Adrian Ramsay, Deputy Leader of the Green PartyAdrian Ramsay is the Deputy Leader of the Green Party and below is an excerpt of his conference speech on the NHS.

“Did the Lib Dems really believe the Tories when they promised no major changes to the NHS? Do they really think they’ve achieved much with a fresh consultation and tweaks to the plans?

“Make no mistake, the Tory-LibDem proposals threaten the founding principles of our National Health Service and they do this by shifting more responsibility and delivery of healthcare out of public hands.

“The Secretary of State for Health would no longer have to guarantee health services are provided across the country – he would only have to ‘promote’ universal coverage.

“But what does ‘promote’ actually mean? A government billboard saying ”Tesco dentists, coming here soon; every filling helps”. The Government’s plan is one where private companies provide services commissioned by GPs, paid for by taxpayers. But the British Medical Association is clear: most GPs want to focus on treating patients not commissioning. Most doctors aren’t interested in an internal market competing for sickness contracts, they believe in the NHS as a co-operative of caring professionals, pulling together.

“This spirit was eroded by successive Tory and Labour governments as hospitals became trusts bidding against one another. Suddenly a clever way to make a hip operation cheaper became a commercial advantage to guard, not an innovation to share. As private businesses get involved cooperation suffers. Fundamentally, businesses care about profit not people, about wealth and not health.

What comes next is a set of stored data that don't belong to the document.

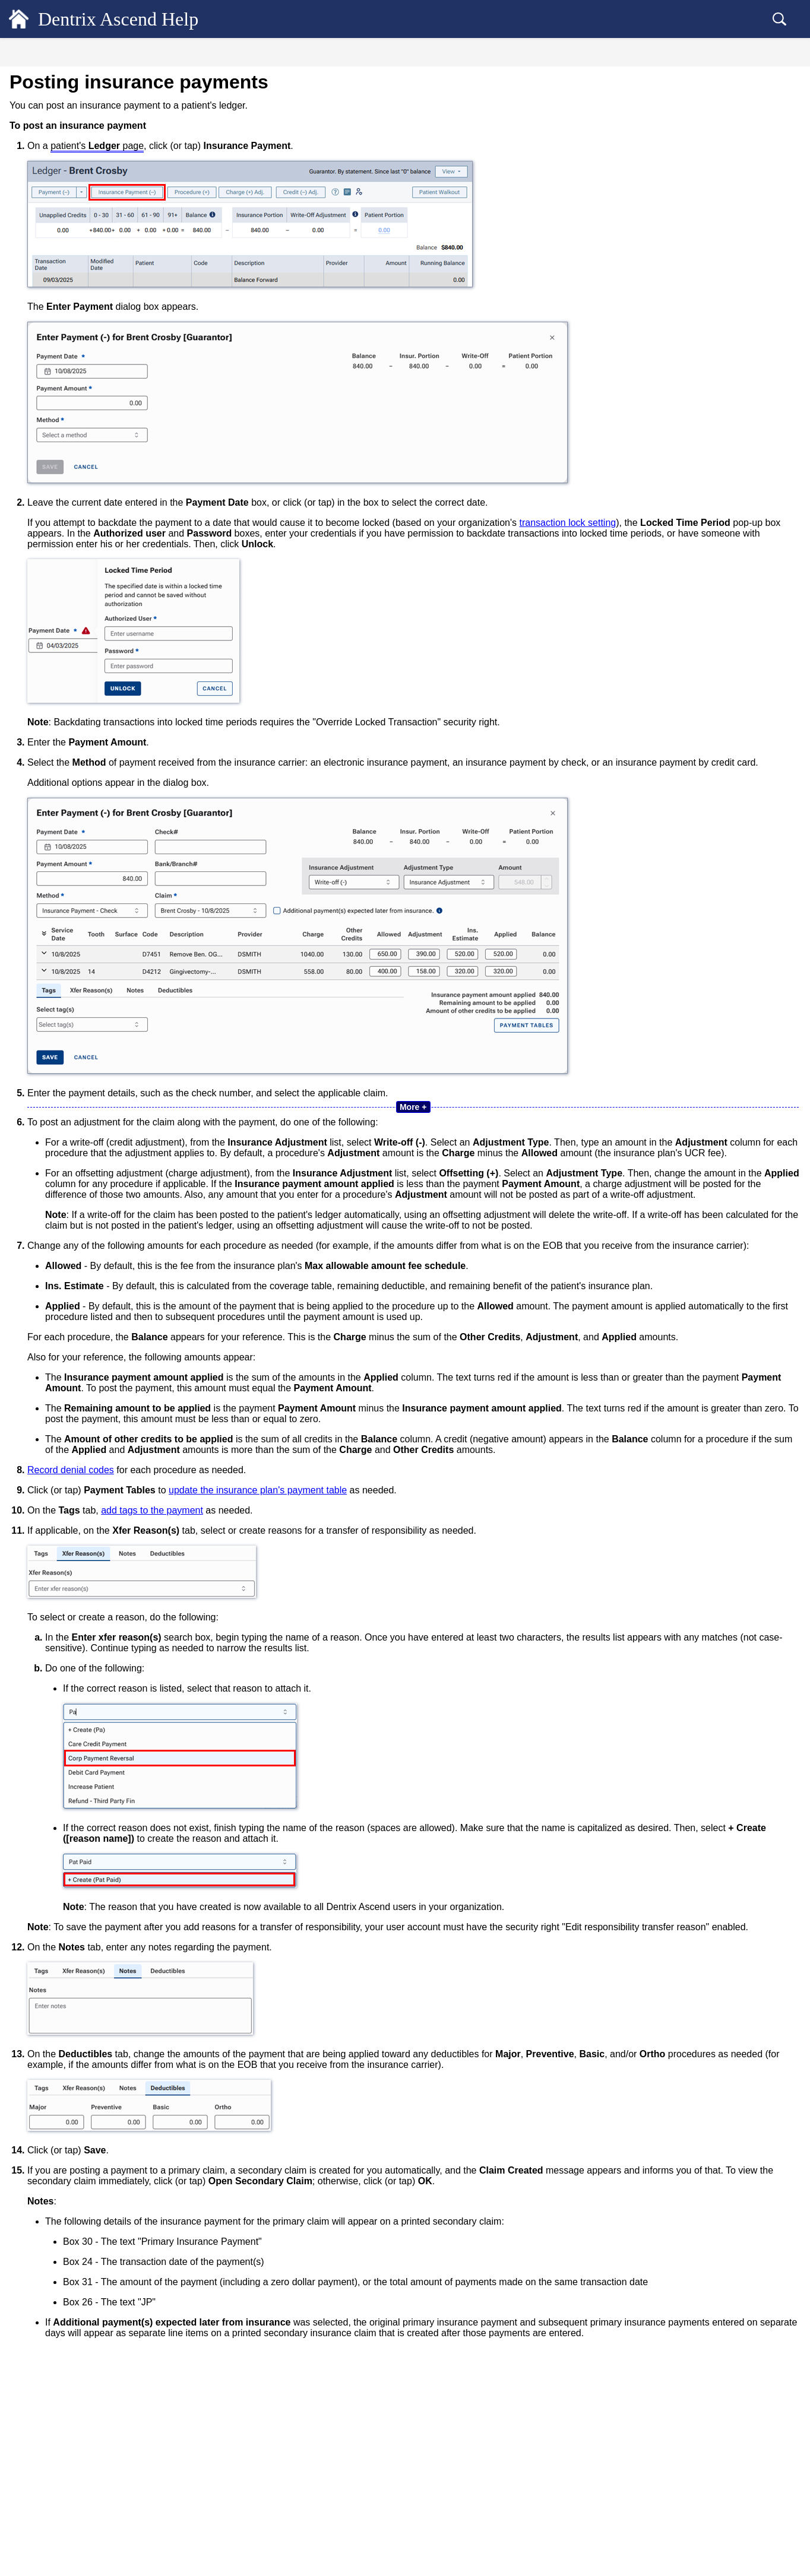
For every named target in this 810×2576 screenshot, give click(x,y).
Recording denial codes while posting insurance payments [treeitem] (104, 526)
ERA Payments (57, 600)
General (38, 81)
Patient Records (55, 103)
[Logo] (19, 19)
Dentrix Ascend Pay (65, 639)
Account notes (55, 256)
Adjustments (52, 315)
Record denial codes (271, 1587)
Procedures (50, 295)
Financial (41, 167)
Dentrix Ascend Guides (70, 804)
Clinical (38, 145)
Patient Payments (60, 335)
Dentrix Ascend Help (137, 19)
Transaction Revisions (69, 276)
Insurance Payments (65, 354)
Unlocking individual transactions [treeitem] (89, 619)
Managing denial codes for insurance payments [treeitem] (103, 556)
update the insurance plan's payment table (458, 1608)
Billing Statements (62, 698)
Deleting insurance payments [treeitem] (90, 452)
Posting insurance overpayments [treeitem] (95, 393)
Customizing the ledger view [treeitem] (80, 207)
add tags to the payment (353, 1628)
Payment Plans (56, 659)
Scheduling (44, 124)
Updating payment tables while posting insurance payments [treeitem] (107, 496)
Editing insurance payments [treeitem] (87, 432)
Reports (38, 739)
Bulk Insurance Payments (74, 580)
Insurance (42, 718)
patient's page (297, 146)
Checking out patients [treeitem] (68, 678)
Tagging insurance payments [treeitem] (89, 472)
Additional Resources (66, 825)
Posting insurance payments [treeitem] (92, 374)
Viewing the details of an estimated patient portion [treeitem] (103, 232)
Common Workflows (65, 782)
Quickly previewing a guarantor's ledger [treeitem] (99, 187)
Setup (33, 761)
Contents (95, 54)
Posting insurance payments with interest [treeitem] (110, 413)
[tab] (95, 53)
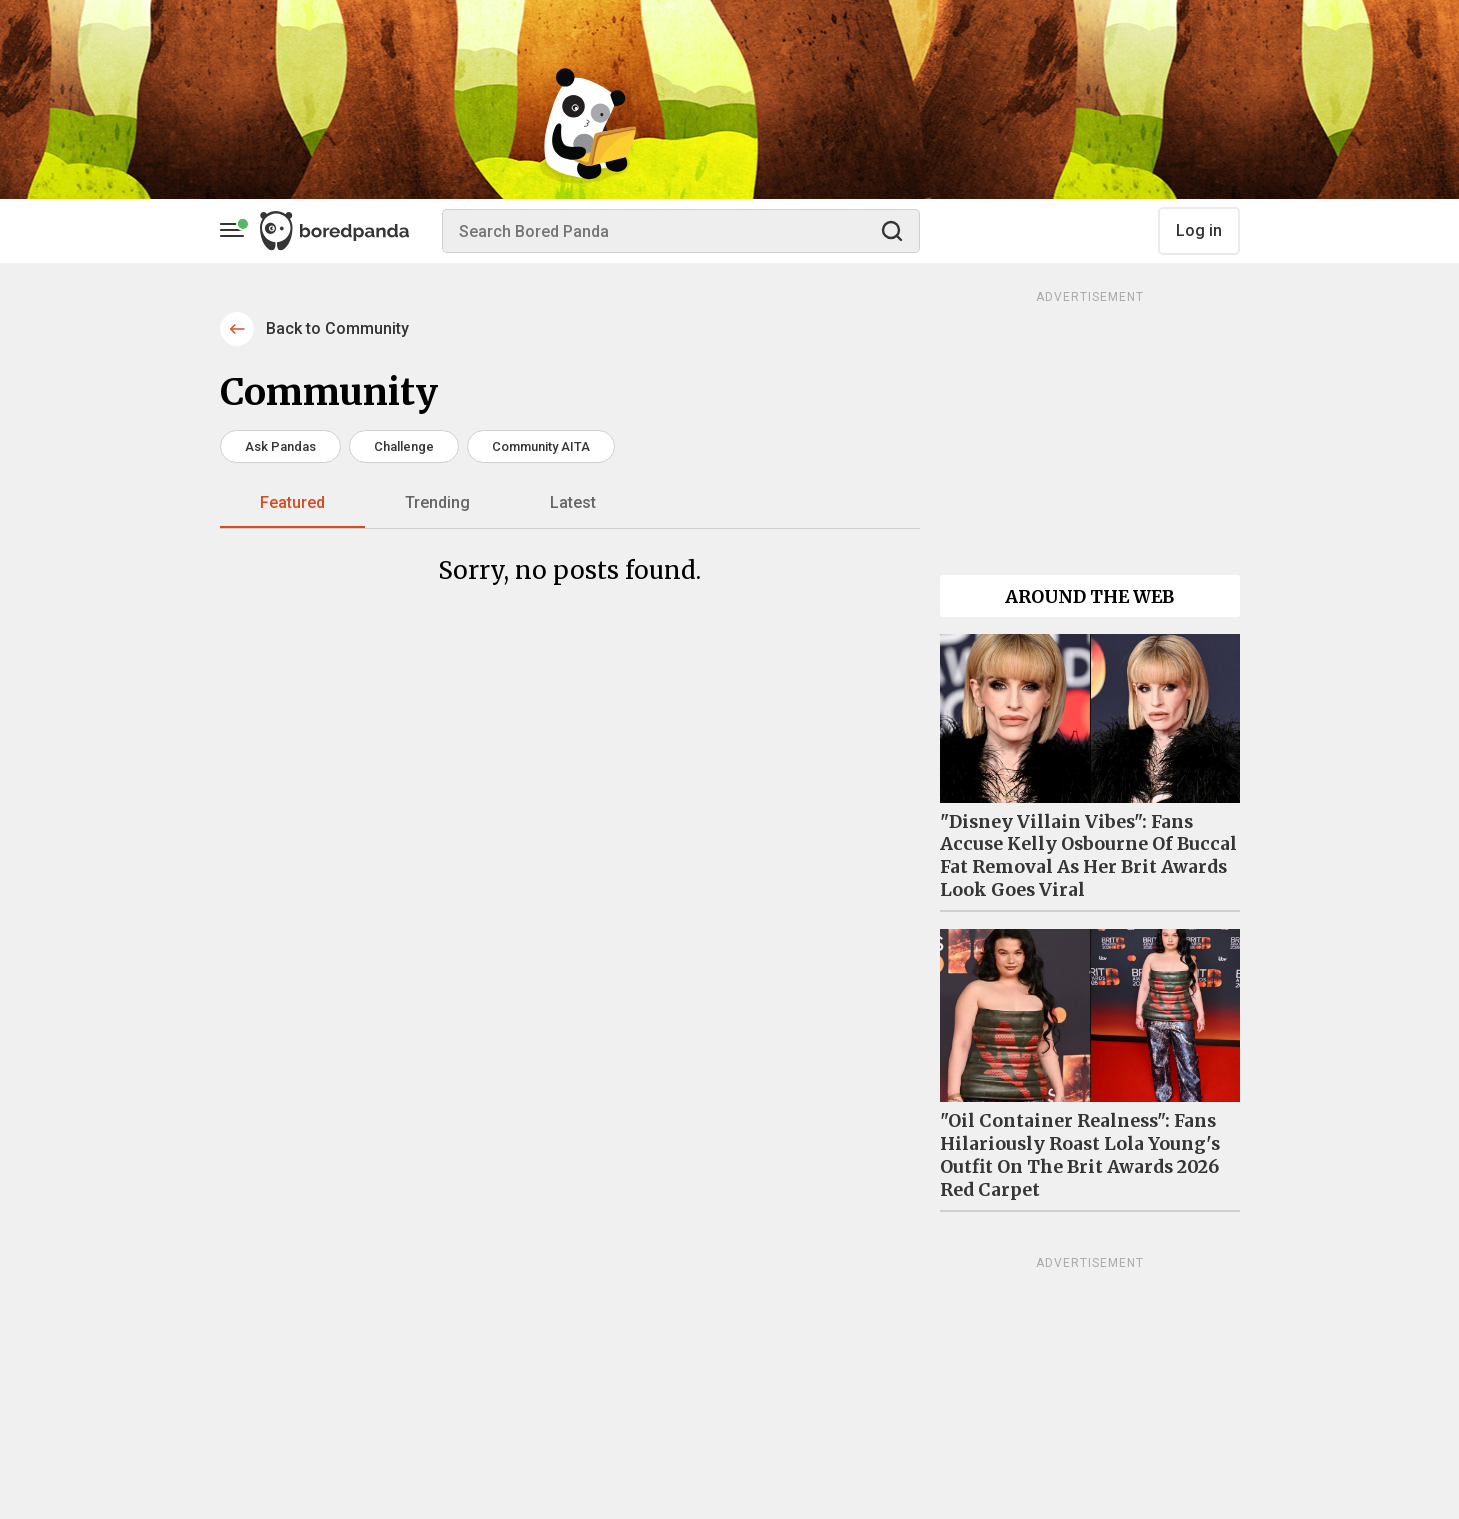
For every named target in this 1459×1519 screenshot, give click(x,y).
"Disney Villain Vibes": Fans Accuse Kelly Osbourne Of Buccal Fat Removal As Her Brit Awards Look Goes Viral (1088, 856)
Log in (1199, 230)
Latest (573, 502)
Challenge (404, 446)
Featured (292, 502)
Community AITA (541, 446)
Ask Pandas (280, 446)
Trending (437, 502)
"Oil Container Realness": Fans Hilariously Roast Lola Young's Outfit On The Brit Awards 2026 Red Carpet (1080, 1155)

“They’ll bid for the services that are easiest to run or squeeze money from – not expensive care which is hard to deliver. What’s left of the NHS will be starved of the money private companies cream off.

“Why don’t other parties ever learn that farming things out to the private sector doesn’t save money but does compromise quality?

“We saw it when Labour promoted PFI for hospitals and schools, the Green Party warned that this would compromise quality. We said it would put us in debt to private companies for decades – and a recent report by the Treasury Select Committee agreed.

“But a few MPs realising is not enough, we need them all to learn the lessons of past failures: NHS privatisation is a bad deal for the patient and a bad deal for the taxpayer. It does matter who delivers your care – not just what it costs.

“We have a clear message for the Government: we’re proud of the NHS. We still believe in healthcare free at the point of delivery. We still believe in healthcare based on clinical need, not ability to pay. We haven’t stopped believing in healthcare to meet the needs of everyone, and we reject NHS privatisation.

“With so many crucial public services being axed across the country, it’s hard to foresee the extent of the devastation, but it’s clear who will suffer most – the elderly, low-income families, carers, refugees, disabled people.

“When David Cameron says we should ‘do more with less?’ – does he really mean we should ‘do less for those with least’?

“If we don’t stand up for the vulnerable, society as a whole loses out.”